TEXT SHOWN:
The Master is gracious:  He accepts the last even as the first; He gives rest to those of the eleventh as well as to those who have labored from the first; He is lenient with the last while looking after the first; to the one He gives,  to the other He gives freely; He accepts the labors and welcomes the effort; honors the deed, but commends the intent.  So, all of you, enter into the joy of our Lord: first and second, share the bounty.  Rich and poor alike, celebrate together.  Sober or heedless, honor the day.  Those who fasted and those who did not, rejoice today.  The table is full, everyone fare sumptuously.  The calf is fatted; no one go away hungry.  Everyone, savor the banquet of faith; relish the riches of His goodness…

One of the greatest lessons I learned from my parents was simply to participate in the life of the Church.  We went to every evening service as a family during all of Lent and Holy Week.  As Holy Week approached, we had been on this great journey together for weeks and the end was near.  Even as a child, I remember being worn out by this point in Lent just as anyone would be traveling a great distance.  We participated in this journey by attending services, fasting, praying, giving alms, and going to Holy Confession individually as a family.  Holy Week was the climax of that great quest leading us to the most anticipated day of the entire year – Pascha!

Element and text location data:
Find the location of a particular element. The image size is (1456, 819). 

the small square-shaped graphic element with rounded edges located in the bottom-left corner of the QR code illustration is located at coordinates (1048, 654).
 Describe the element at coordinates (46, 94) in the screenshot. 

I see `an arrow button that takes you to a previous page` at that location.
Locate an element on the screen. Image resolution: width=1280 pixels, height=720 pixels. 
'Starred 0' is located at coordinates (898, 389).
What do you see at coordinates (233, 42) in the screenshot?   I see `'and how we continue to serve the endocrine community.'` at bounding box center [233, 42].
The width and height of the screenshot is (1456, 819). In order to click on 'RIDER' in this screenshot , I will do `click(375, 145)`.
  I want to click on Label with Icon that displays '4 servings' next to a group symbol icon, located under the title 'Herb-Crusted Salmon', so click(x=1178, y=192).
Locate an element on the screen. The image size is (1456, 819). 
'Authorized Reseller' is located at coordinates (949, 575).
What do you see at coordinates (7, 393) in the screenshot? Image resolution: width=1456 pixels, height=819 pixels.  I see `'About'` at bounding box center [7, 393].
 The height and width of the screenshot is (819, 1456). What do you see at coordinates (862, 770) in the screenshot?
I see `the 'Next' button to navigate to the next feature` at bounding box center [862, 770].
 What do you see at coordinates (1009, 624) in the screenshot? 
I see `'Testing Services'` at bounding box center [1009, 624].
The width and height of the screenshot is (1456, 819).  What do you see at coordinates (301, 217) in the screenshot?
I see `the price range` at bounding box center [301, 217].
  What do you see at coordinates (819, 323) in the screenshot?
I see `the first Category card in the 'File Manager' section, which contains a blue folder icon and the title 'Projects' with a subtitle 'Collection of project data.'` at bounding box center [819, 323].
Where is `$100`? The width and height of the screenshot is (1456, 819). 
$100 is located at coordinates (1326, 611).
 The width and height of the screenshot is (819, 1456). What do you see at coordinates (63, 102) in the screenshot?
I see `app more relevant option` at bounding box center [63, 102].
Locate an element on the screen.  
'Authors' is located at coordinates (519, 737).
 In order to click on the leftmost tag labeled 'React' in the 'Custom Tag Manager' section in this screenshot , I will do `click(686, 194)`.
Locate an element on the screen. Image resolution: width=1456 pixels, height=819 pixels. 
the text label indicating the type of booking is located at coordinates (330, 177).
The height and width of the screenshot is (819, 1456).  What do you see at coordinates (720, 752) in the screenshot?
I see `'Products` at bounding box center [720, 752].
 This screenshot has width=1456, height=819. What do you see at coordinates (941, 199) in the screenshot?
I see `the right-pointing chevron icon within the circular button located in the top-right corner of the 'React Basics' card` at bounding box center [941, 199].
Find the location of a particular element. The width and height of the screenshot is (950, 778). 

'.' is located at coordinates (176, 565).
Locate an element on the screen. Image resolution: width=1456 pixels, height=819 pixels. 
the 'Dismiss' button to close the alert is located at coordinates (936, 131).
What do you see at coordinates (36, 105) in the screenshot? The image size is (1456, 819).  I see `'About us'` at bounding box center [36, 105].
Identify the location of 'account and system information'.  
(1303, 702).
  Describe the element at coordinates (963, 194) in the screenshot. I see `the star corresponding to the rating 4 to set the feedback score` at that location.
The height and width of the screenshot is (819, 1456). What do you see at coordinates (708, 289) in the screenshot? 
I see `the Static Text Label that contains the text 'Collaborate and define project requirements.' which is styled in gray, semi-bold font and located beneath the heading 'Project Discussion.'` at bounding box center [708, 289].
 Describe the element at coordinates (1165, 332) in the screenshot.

TASK TO COMPLETE: Copy the passage about Lent and Holy Week, starting with "One of the greatest" and going on through "year – Pascha!", and substitute "pilgrimage" for "journey".

CORRECT RESPONSE:
One of the greatest lessons I learned from my parents was simply to participate in the life of the Church.  We went to every evening service as a family during all of Lent and Holy Week.  As Holy Week approached, we had been on this great pilgrimage together for weeks and the end was near.  Even as a child, I remember being worn out by this point in Lent just as anyone would be traveling a great distance.  We participated in this pilgrimage by attending services, fasting, praying, giving alms, and going to Holy Confession individually as a family.  Holy Week was the climax of that great quest leading us to the most anticipated day of the entire year – Pascha!